Identification of Immune-Associated Genes in Diagnosing Polycystic Ovary Syndrome with Metabolic Syndrome by Weighted Gene Co-expression Network Analysis

Abstract

Background: Dysregulated immune system and metabolic dysfunction take an essential impart on the pathogenesis of polycystic ovary syndrome (PCOS) and metabolic syndrome (MS). The purpose of this study is to identify the key immune-Associated genes of PCOS patients with MS.

Methods: Three PCOS and one MS dataset from the Gene Expression Omnibus (GEO) database were downloaded. After the data sets were combined with the de-batch effect, analysis was conducted using methods such as differentially expressed genes (DEGs), weighted gene co-expression networks (WGCNA), functional enrichment, protein-protein interaction (PPI) network construction, and LASSO regression, which were used to identify candidate immune-related essential genes for diagnosing the combination of these two diseases. Evaluate the obtained genes through ROC and ultimately explore abnormalities in PCOS through immune cell infiltration analysis.

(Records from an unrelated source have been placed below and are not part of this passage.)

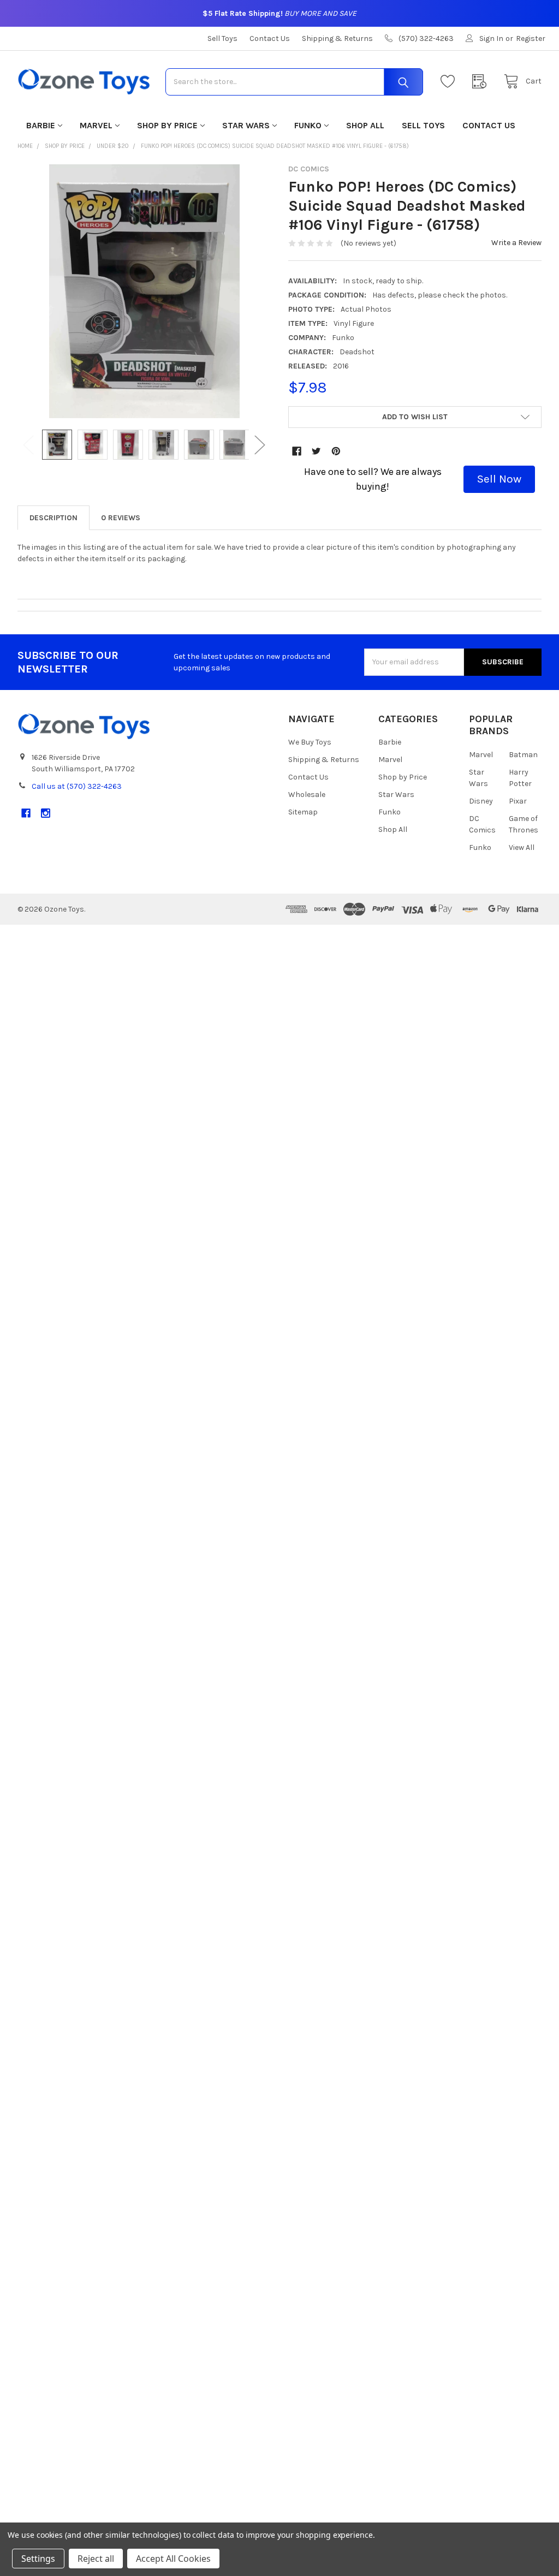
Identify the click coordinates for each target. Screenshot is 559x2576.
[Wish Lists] (450, 81)
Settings (38, 2559)
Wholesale (306, 794)
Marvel (96, 125)
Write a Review (516, 242)
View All (521, 847)
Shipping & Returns (337, 38)
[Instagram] (45, 813)
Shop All (365, 125)
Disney (481, 801)
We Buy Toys (309, 742)
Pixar (518, 801)
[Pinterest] (336, 451)
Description (53, 517)
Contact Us (269, 38)
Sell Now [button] (499, 478)
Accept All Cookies (173, 2559)
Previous (28, 444)
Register (530, 38)
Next (260, 444)
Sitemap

Results: The merged PCOS dataset contains 1513 differentially expressed genes (DEGs), with 691 identified by MS. DEGs of MS were primarily enriched in immune regulation and metabolic dysfunction. The crossed gene functions of DEGs in PCOS and module genes in MS are also mainly enriched in the immune system and metabolic dysfunction. We screened 35 node genes from 57 cross genes through the PPI network and selected six candidate genes using the lasso regression method. Five genes analyzed by the ROC curve had high diagnostic values (RAB4B, SFP91, ARHGAP33, LIME1, and SHMT2) (area under the curve from 0.72 to 0.89). Finally, an imbalance in the proportion of immune cells in PCOS was also observed.

Conclusion: Five candidate genes were identified as the final diagnostic markers. Our conclusion can provide potential diagnostic candidate genes for patients of MS with PCOS.